Source data:

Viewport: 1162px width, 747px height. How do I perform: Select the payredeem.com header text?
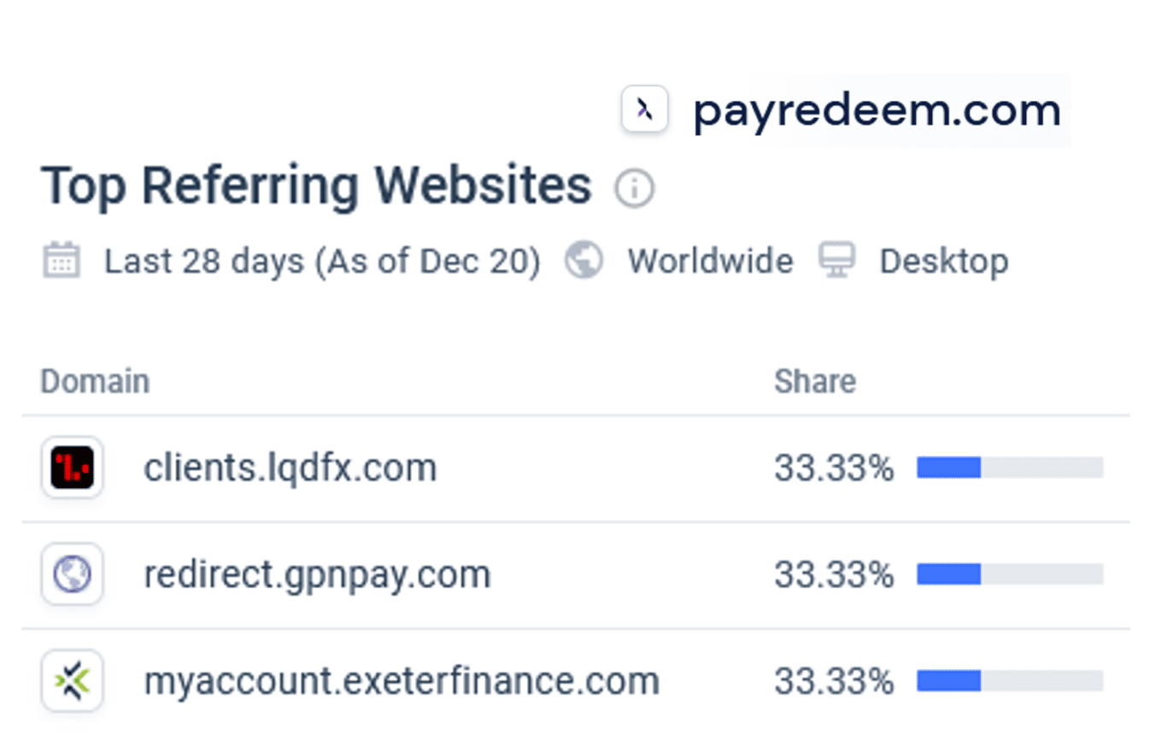pyautogui.click(x=874, y=109)
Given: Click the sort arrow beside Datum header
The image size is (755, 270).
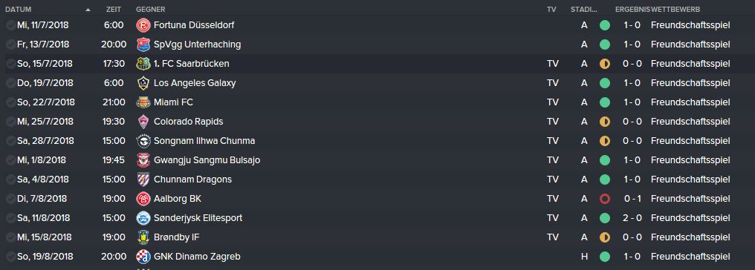Looking at the screenshot, I should pos(88,10).
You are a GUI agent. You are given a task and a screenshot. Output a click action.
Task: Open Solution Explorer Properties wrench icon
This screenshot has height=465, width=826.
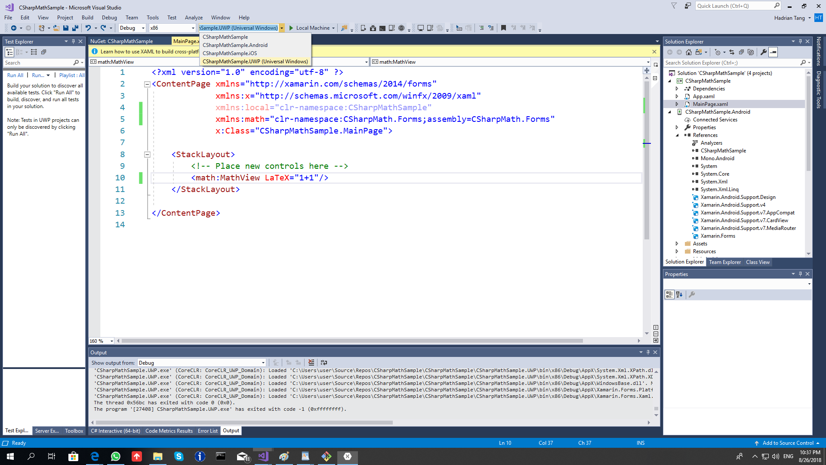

• _Job_:
Retype every row above exactly, leaving out the pictures.

• _Exercise result_:
Viewport: 1162px width, 747px height. How do I perform: Select the payredeem.com header text?
pyautogui.click(x=874, y=109)
Given: Click the sort arrow beside Datum header
The image size is (755, 270).
Looking at the screenshot, I should pos(88,10).
You are a GUI agent. You are given a task and a screenshot. Output a click action.
Task: Open Solution Explorer Properties wrench icon
This screenshot has height=465, width=826.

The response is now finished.